» **THE PROBLEM**
Can you print, word for word, the part of the mass shootings timeline that begins at the words "July 18, 1984: James" and stops after "let me know."?

» **SELECTED EXTRACT**
▼▼▼
Jan. 8, 2011: A gunman kills six people and wounds 13 others, including then-U.S. Rep. Gabrielle Giffords, in a shooting spree outside a grocery store in Tucson, Ariz. Doctors say Jared Lee Loughner, who has been charged in the deaths, suffers from schizophrenia.

April 3, 2009: A 41-year-old man opened fire at an immigrant community center in Binghamton, N.Y., killing 11 immigrants and two workers. Jiverly Wong, a Vietnamese immigrant and a former student at the center, killed himself as police rushed to the scene.

March 10, 2009: Michael McLendon, 28, killed 10 people — including his mother, four other relatives, and the wife and child of a local sheriff’s deputy — across two rural Alabama counties. He then killed himself.

April 16, 2007: Seung-Hui Cho, 23, kills 32 people and himself on the Virginia Tech campus in Blacksburg, Va.

April 20, 1999: Students Eric Harris, 18, and Dylan Klebold, 17, opened fire at Columbine High School in Littleton, Colo., killing 12 classmates and a teacher and wounding 26 others before killing themselves in the school’s library.

Oct. 16, 1991: A deadly shooting rampage took place in Killeen, Texas, as George Hennard opened fire at a Luby’s Cafeteria, killing 23 people before taking his own life. 20 others were wounded in the attack.

Aug. 20, 1986: Pat Sherrill, 44, a postal worker who was about to be fired, shoots 14 people at a post office in Edmond, Okla. He then kills himself.

July 12, 1976: Edward Charles Allaway, a custodian in the library of California State University, Fullerton, fatally shot seven fellow employees and wounded two others.

July 18, 1984: James Oliver Huberty, an out-of-work security guard, kills 21 people in a McDonald’s restaurant in San Ysidro, Calif. A police sharpshooter kills Huberty.

Aug. 1, 1966: Charles Whitman opened fire from the clock tower at the University of Texas at Austin, killing 16 people and wounding 31.

This isn’t by any means a complete list but if you look at the dates, there are six significant rampages in a 30-odd year period between 1966 and 1999 and seven (including Newtown) in a recent five-year period between 2007 and 2012. What does this mean? Are mass shootings escalating? Is it related to the downturn in the economy, job loss, home loss? Are the shooters older, younger, mentally ill? If anyone knows of a book or article that can answer these questions, please let me know.
▲▲▲
Saved entries:
▼▼▼
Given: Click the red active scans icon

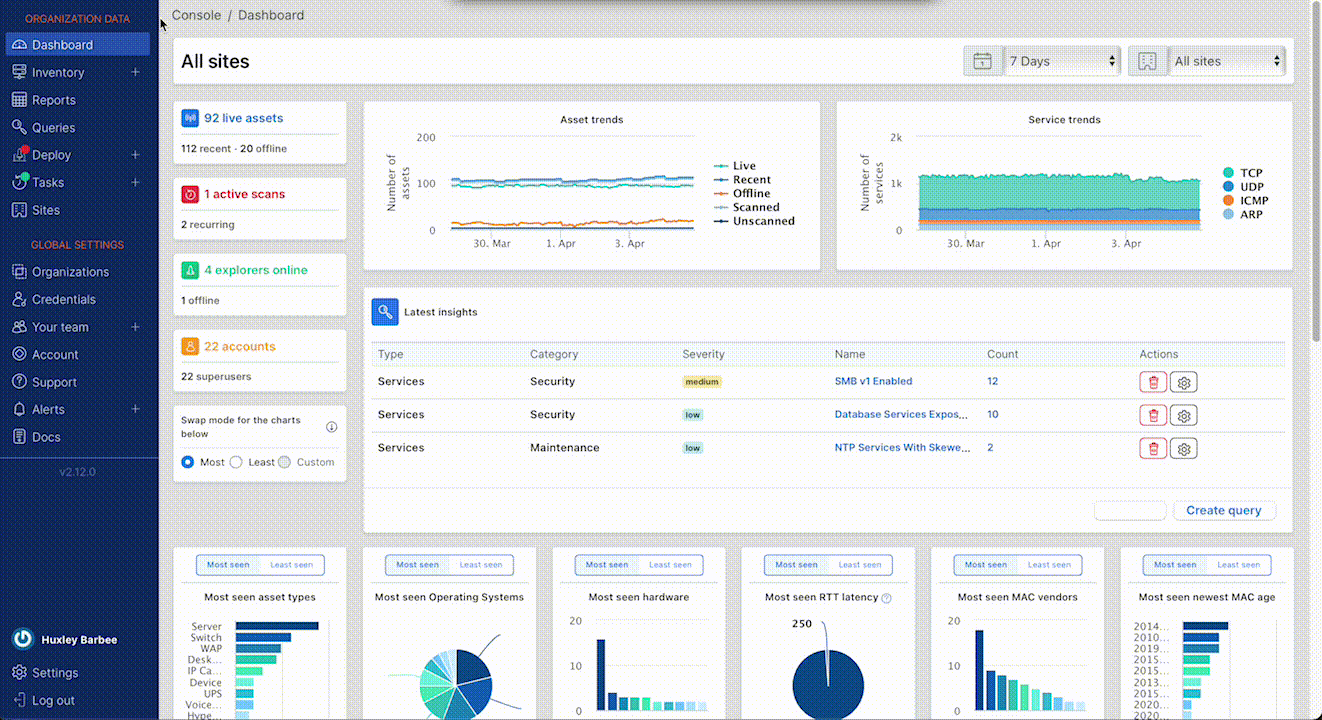Looking at the screenshot, I should click(x=190, y=194).
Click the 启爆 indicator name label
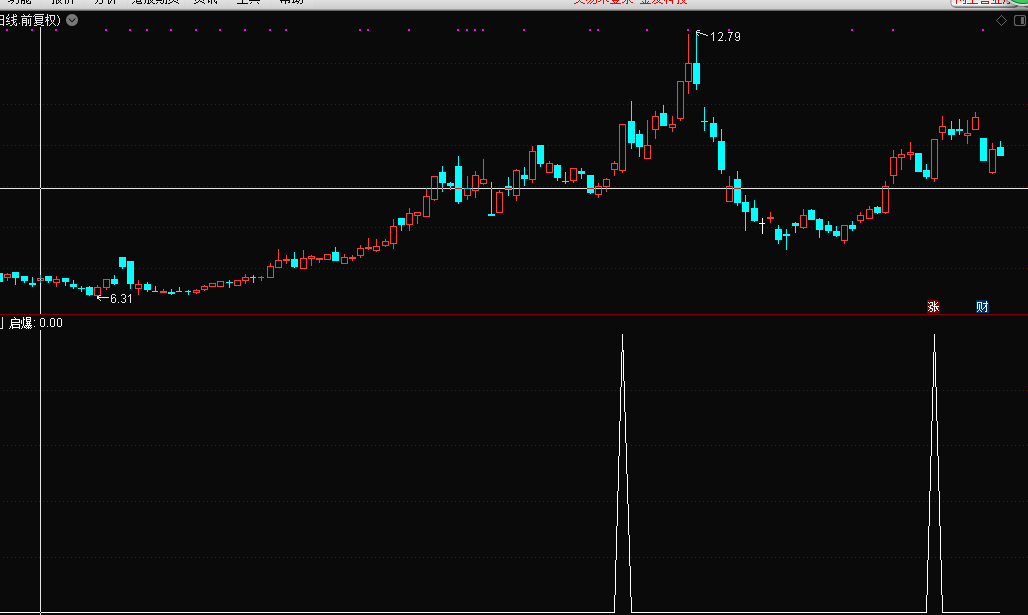Viewport: 1028px width, 615px height. (21, 323)
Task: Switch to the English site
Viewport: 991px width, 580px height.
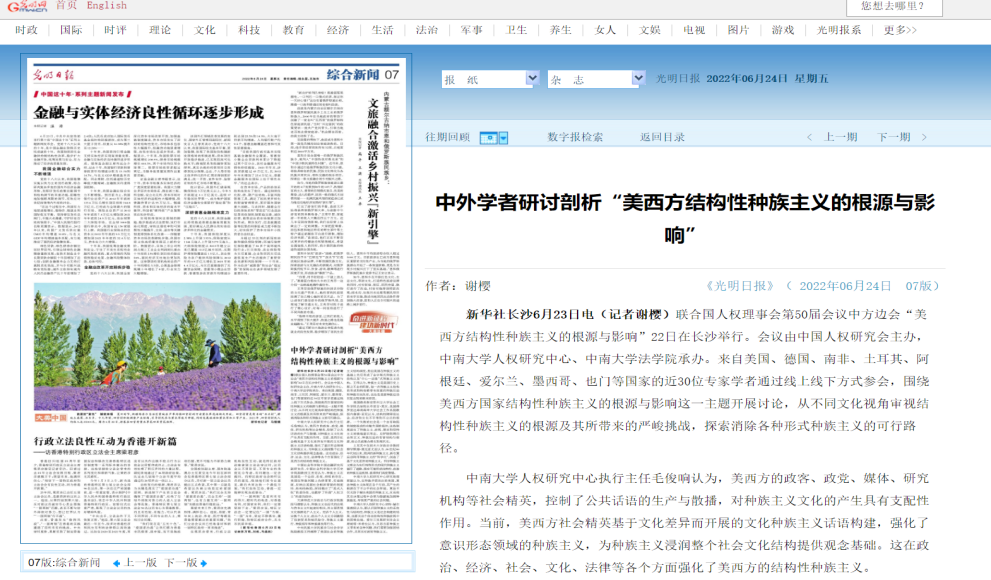Action: [106, 6]
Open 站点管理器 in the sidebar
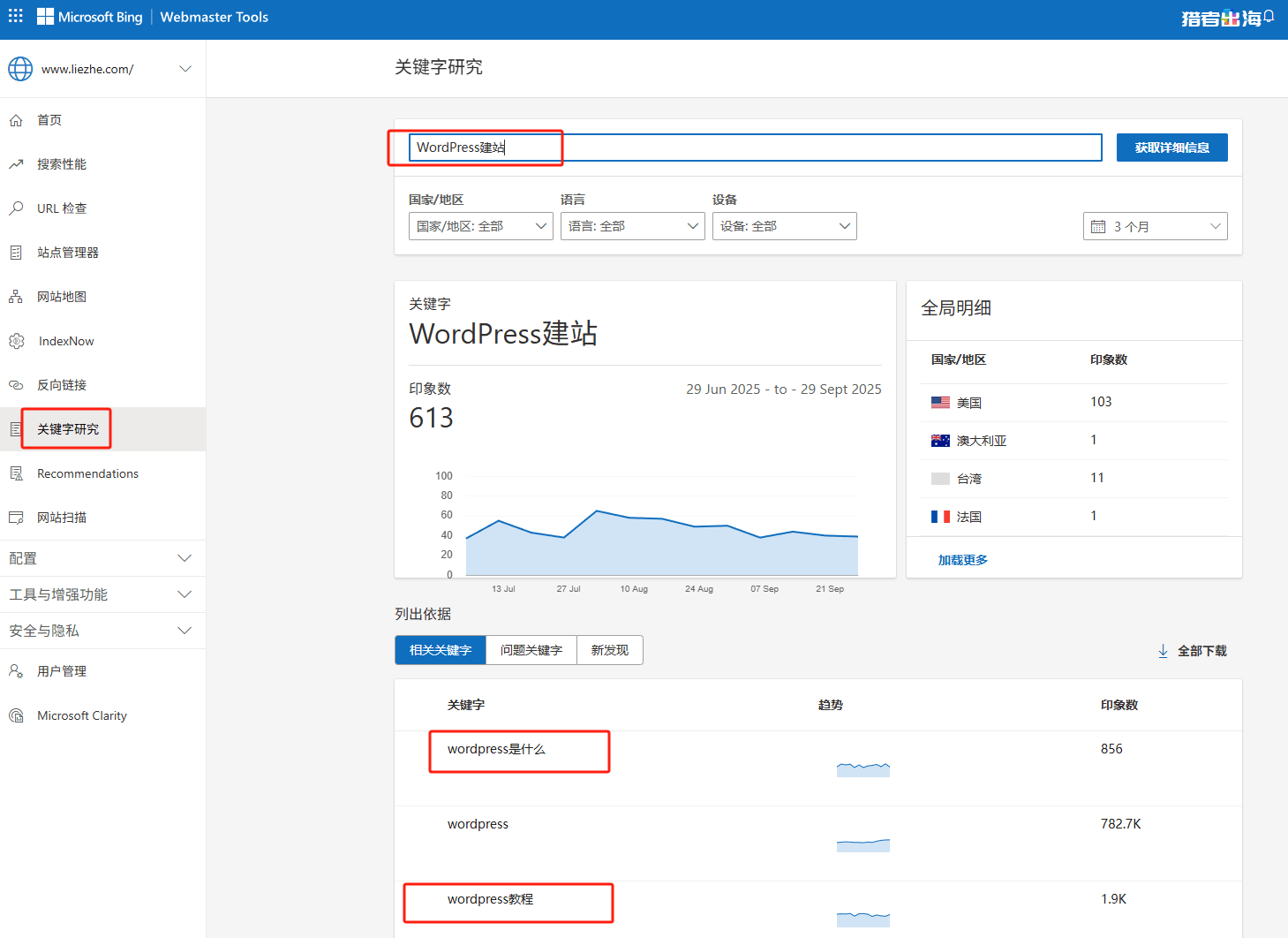 66,252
▲▲▲
» **COMPLETED TASK**
July 18, 1984: James Oliver Huberty, an out-of-work security guard, kills 21 people in a McDonald’s restaurant in San Ysidro, Calif. A police sharpshooter kills Huberty.

Aug. 1, 1966: Charles Whitman opened fire from the clock tower at the University of Texas at Austin, killing 16 people and wounding 31.

This isn’t by any means a complete list but if you look at the dates, there are six significant rampages in a 30-odd year period between 1966 and 1999 and seven (including Newtown) in a recent five-year period between 2007 and 2012. What does this mean? Are mass shootings escalating? Is it related to the downturn in the economy, job loss, home loss? Are the shooters older, younger, mentally ill? If anyone knows of a book or article that can answer these questions, please let me know.